*** Available records Section Begins ***

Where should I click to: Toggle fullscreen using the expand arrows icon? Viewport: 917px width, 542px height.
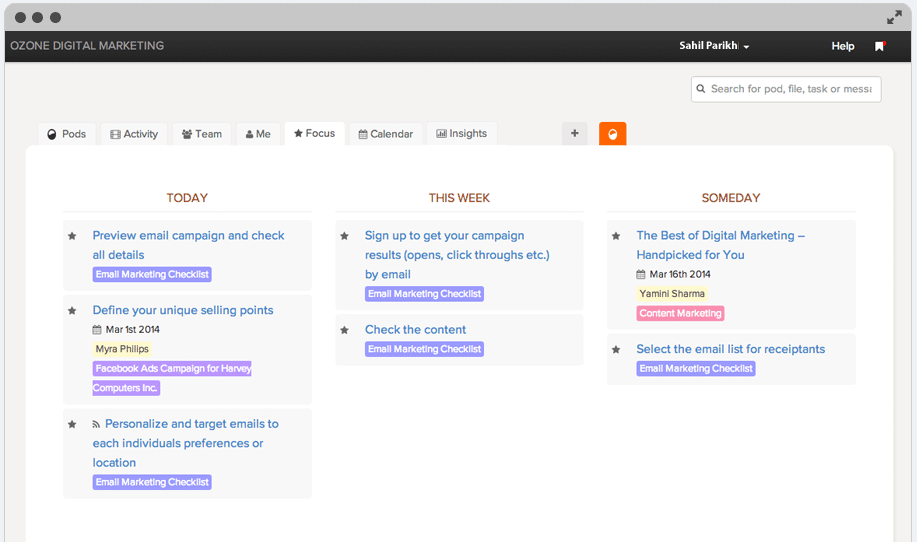click(x=894, y=17)
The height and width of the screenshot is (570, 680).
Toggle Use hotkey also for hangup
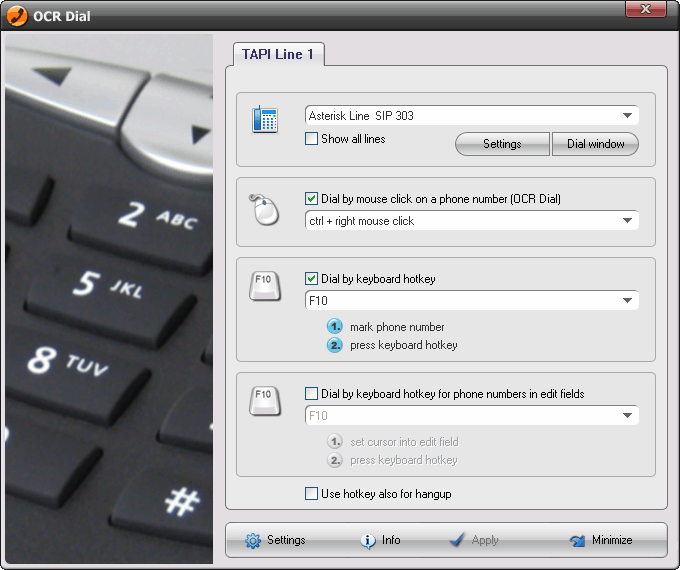312,493
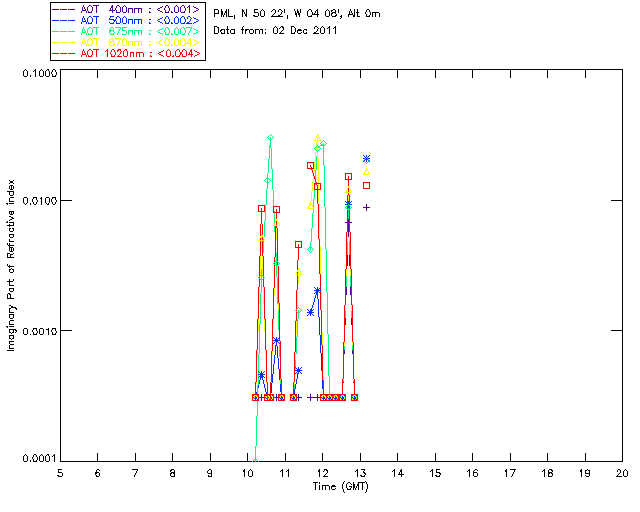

*** Available records Section Ends ***

(Brief) Any picture in the material is to be dropped; the rest is repeated exactly.

(Response area)
Where should I click to: Toggle fullscreen using the expand arrows icon? Viewport: 917px width, 542px height.
click(x=894, y=17)
The height and width of the screenshot is (570, 680).
Toggle Use hotkey also for hangup
312,493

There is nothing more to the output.